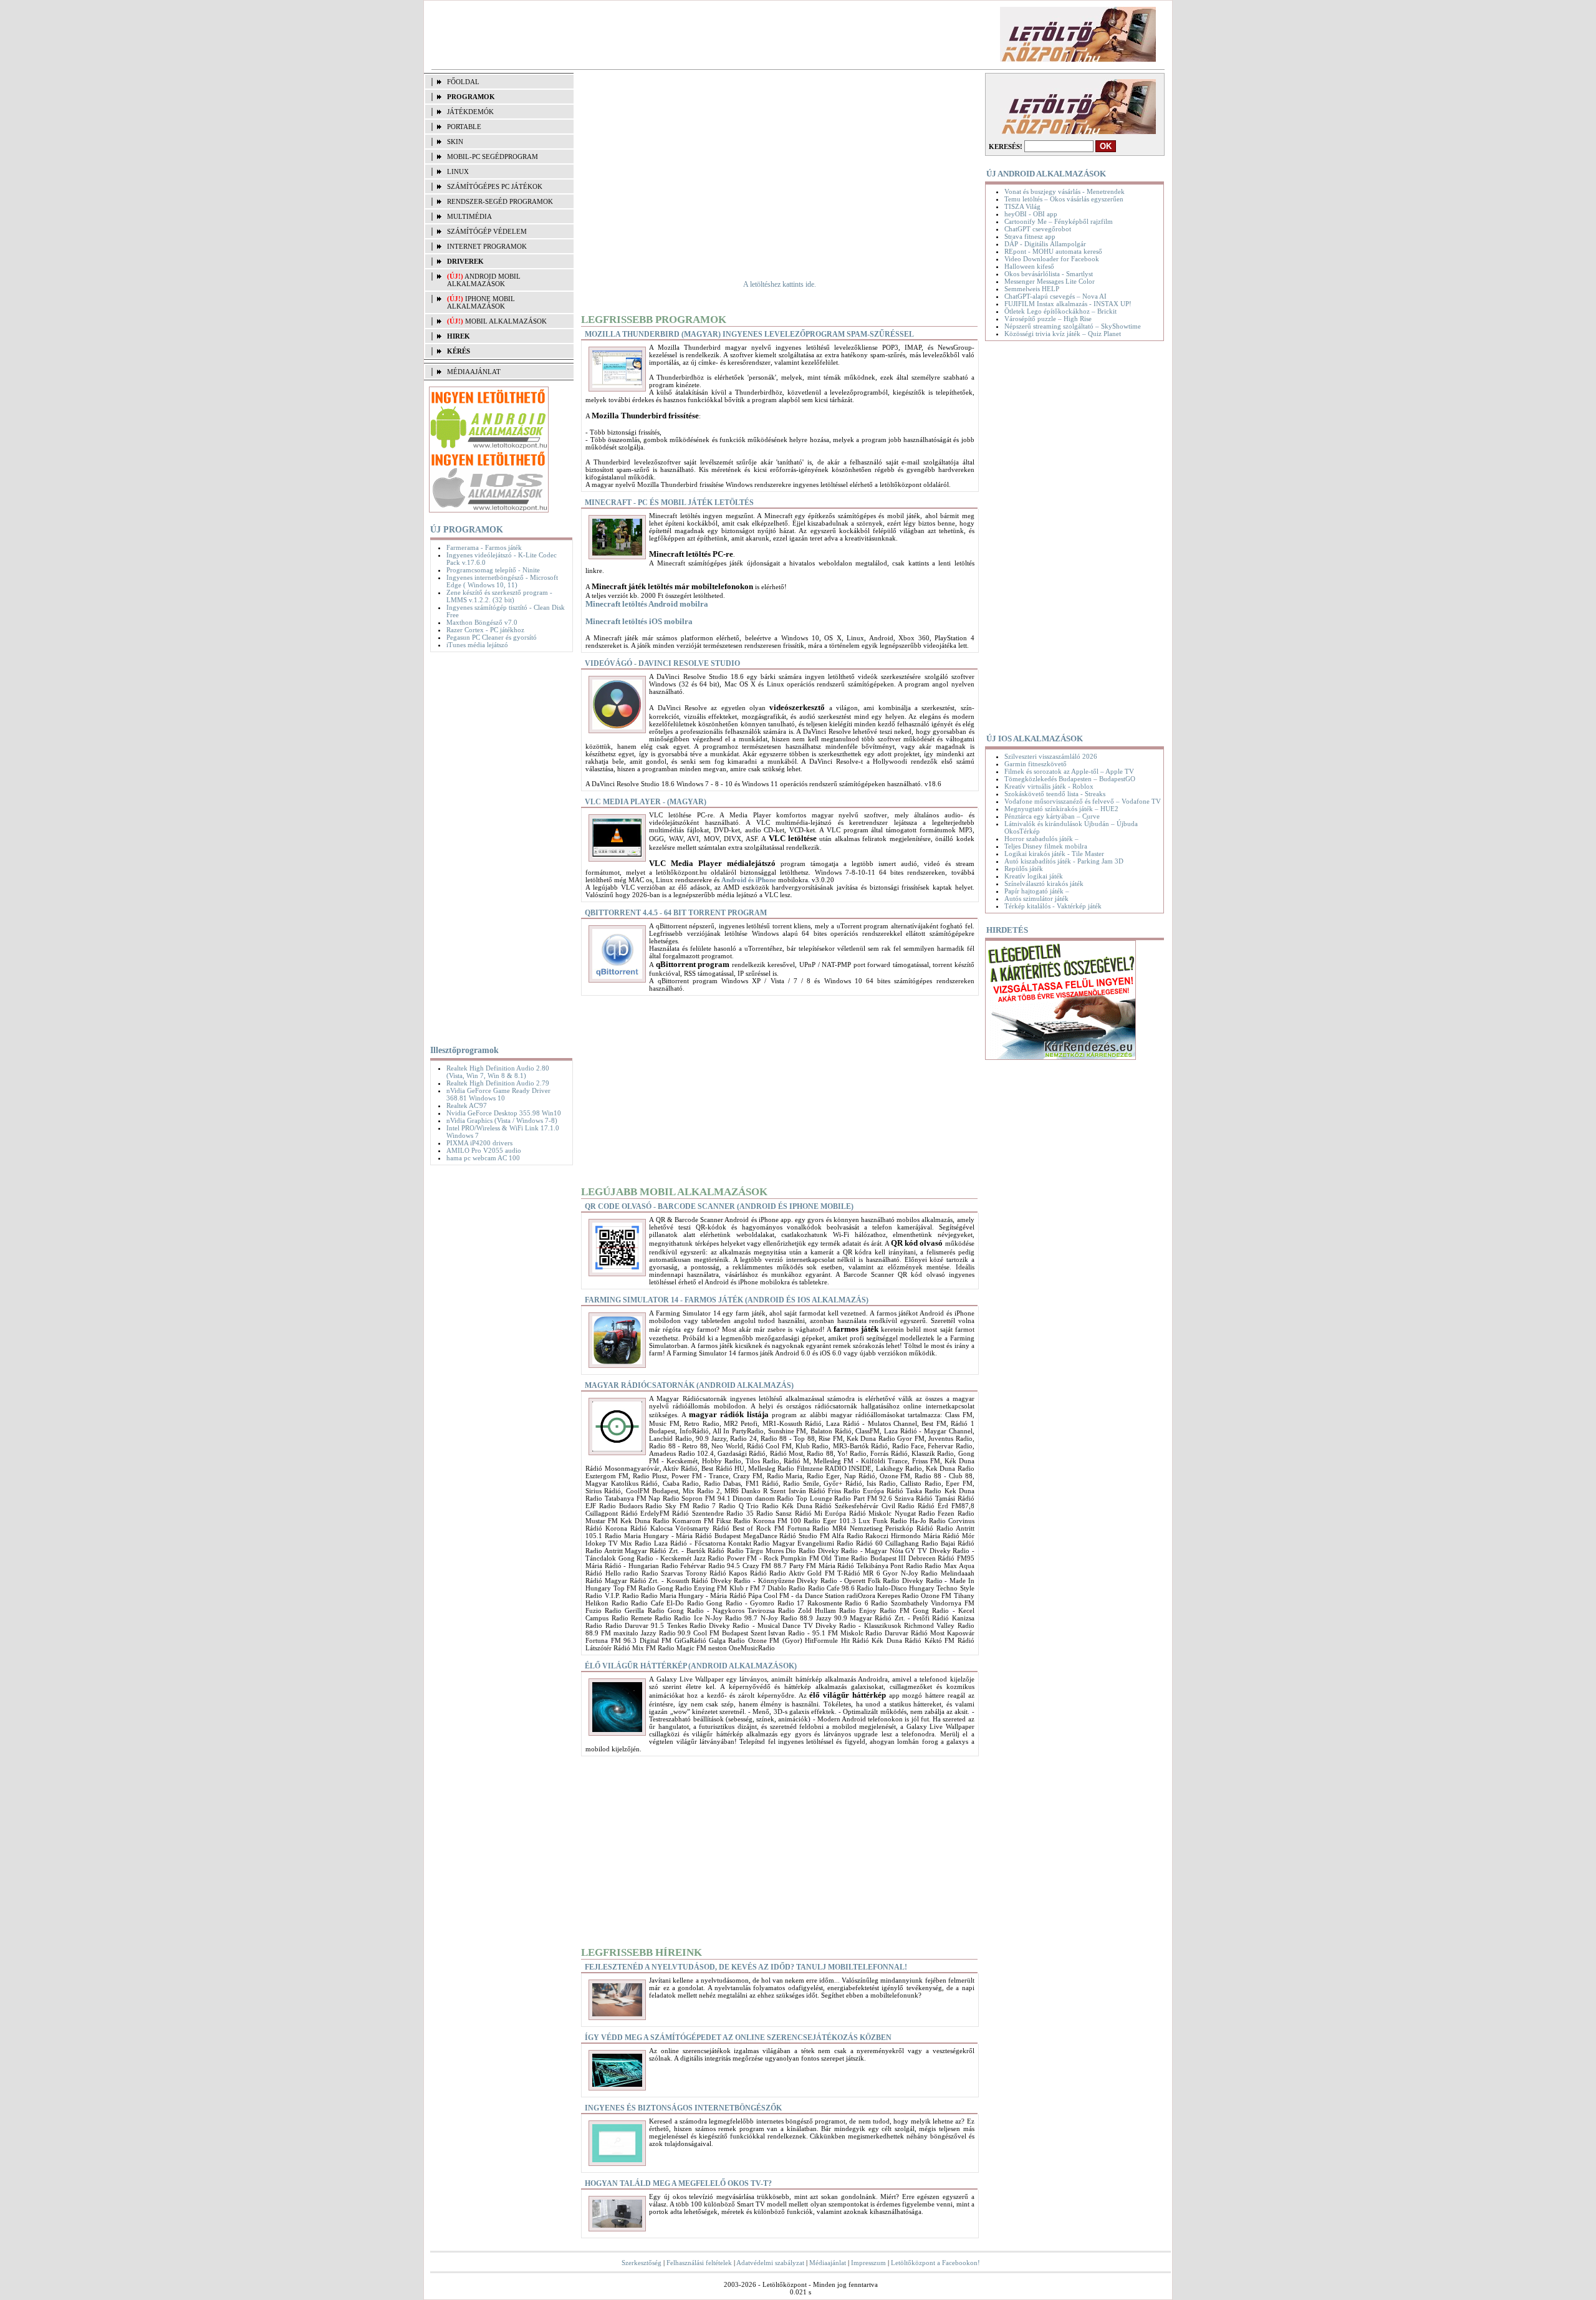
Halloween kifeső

* * *

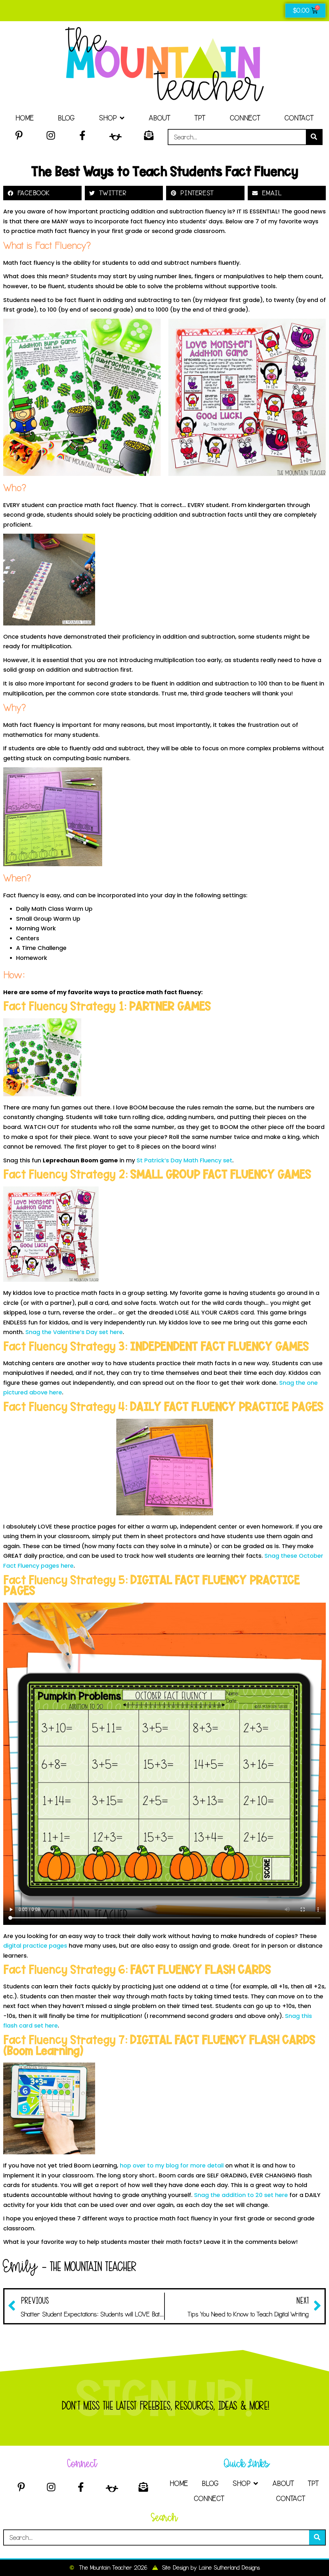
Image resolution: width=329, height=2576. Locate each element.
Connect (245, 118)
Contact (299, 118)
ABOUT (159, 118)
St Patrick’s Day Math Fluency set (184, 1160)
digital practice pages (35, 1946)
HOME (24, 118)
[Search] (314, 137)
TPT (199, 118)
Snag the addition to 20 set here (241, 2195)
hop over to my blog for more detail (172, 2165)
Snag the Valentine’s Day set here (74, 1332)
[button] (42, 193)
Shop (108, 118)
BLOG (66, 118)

Work order: Tell how many lines of the material above contain the word "Snag", giving only the number.

Response to the task: 2